消化効率を確認するには、0.6%ゲルで20マイクロリットルのアリコートを実行します。正常な消化は、主に3.0〜5.0キロベースのペアの範囲の断片を示しています。原稿に記載されているように、剪断用のDNAを準備します。
超音波処理器を使用して、DNAを150〜700塩基対のサイズにせん断します。シアドDNAを通常の新しいセーフロックチューブに移し、同じサンプルから複数の超音波処理をプールします。温めたDNA精製ビーズを既存の体積の1.8倍の量で添加し、再懸濁して混ぜます。
5分間のインキュベーションの後、磁気ラックでビーズを回収します。チューブを磁気ラックに入れ、作りたての80%エタノールを1ミリリットルでビーズを2回洗います。ビーズを室温で2〜3分間空気乾燥させた後、ビーズを1x Trisバッファーに再懸濁してDNAを溶出させる。
吊り下げドロップ法を用いて、ESC分化誘導の6日後に同種のEB集団が得られた。ゲル電気泳動は、品質管理のためのプロトコル全体にわたって行った。Mbol による効率的な消化は、3 キロベースのペア未満のフラグメントになります。.
結紮後の電気泳動は、ほとんどの断片が3キロベース対より大きいことを示した。400から500塩基対の断片サイズは、超音波処理後に期待される。脱リン酸化およびシングルエンドアダプターのライゲーションの後、目的の標的を増幅するために2ラウンドのPCRを行った。
各ターゲットは、Pou5f1遺伝子座用のAとB、T遺伝子座のCとDの2つの異なるプライマー対で別々に増幅した。その結果、約400塩基対のDNAスミアが生まれた。あるいは、マルチプレックスPCRを実施して標的AとCを同時に増幅し、精製後に同様のフラグメントサイズを生じる。

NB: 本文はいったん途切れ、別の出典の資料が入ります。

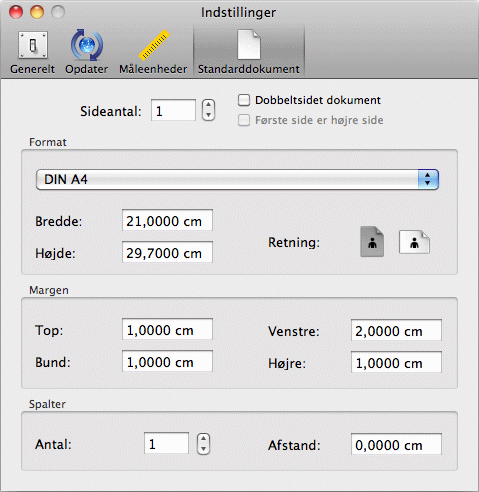Focus the Venstre margin field

(396, 330)
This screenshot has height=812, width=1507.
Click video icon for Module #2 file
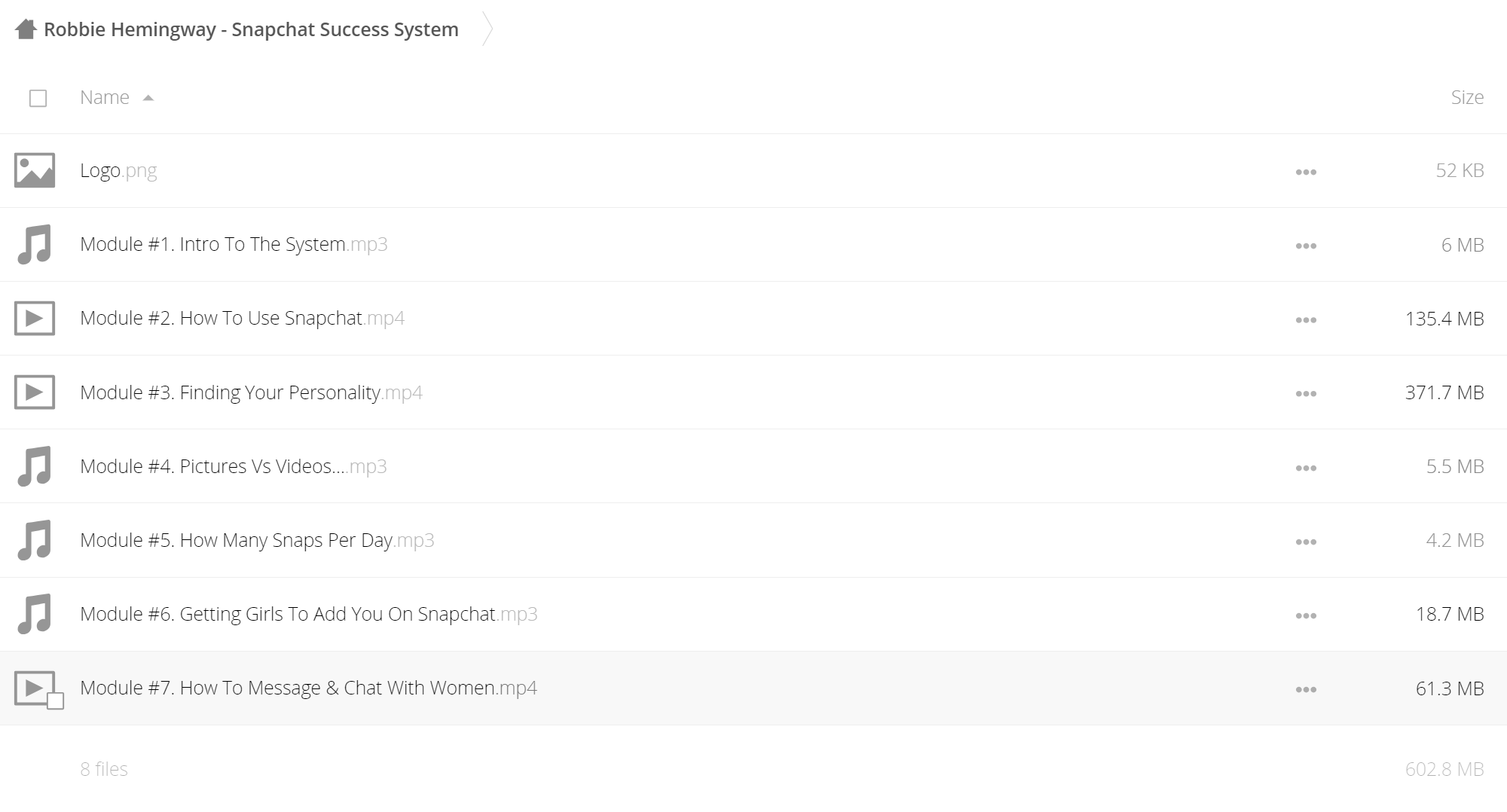click(35, 318)
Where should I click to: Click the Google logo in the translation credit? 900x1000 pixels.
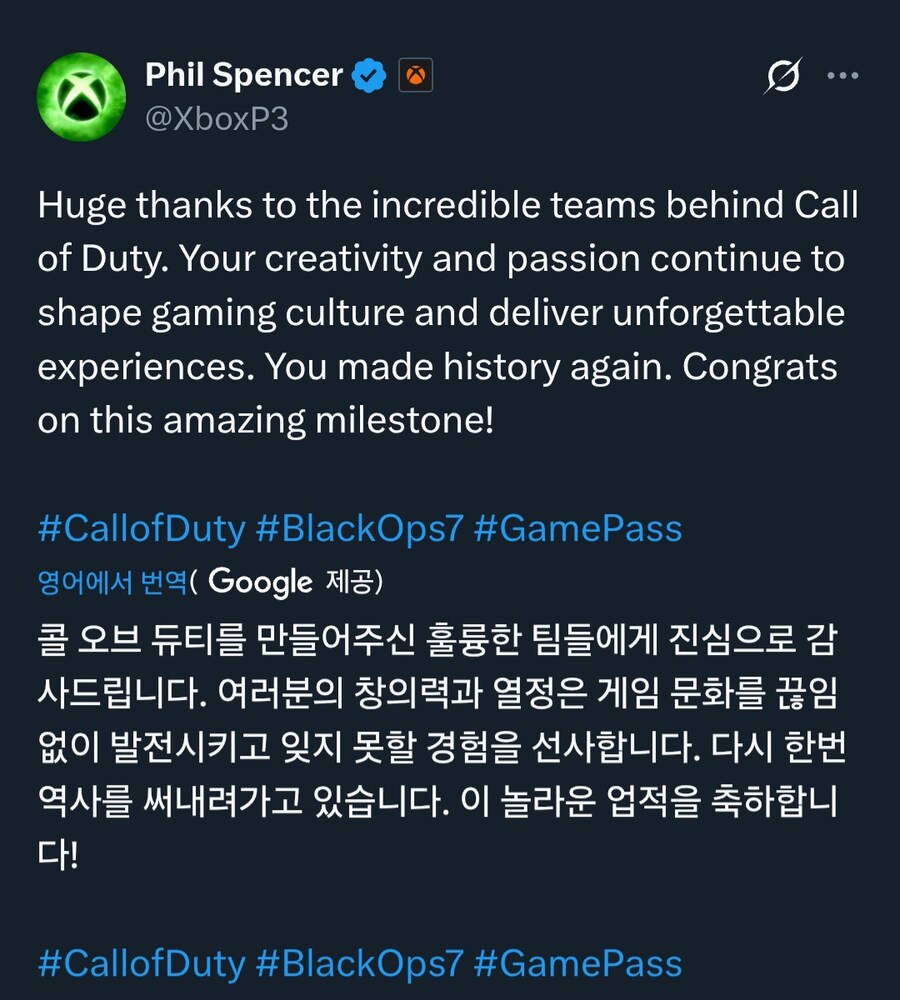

これらの4Cプロファイルでは、水色のボックスは、分化中の動的変化を伴うエンハンサーの位置を示します。クロマチン領域は、EB分化中にPou5f1およびT遺伝子のプロモーターと接触する。POU5f1はEB分化中にダウンレギュレートされた。
逆に、TはEB分化中にアップレギュレートされた。効率的な制限酵素消化と交差ゲノムDNAの近接ライゲーションは、このプロトコルの成功を確実にするための重要な要因です。もう一つは、各軌跡の接触マップを尋問するプライマー設計です。
この手順は、標的の場所でクロマチン接触を尋問するのに理想的です。グローバルな変更が必要な場合は、Hi-C、プロモーターキャプチャHi-C、HiChIPなどのゲノム全体のアプローチを実行できます。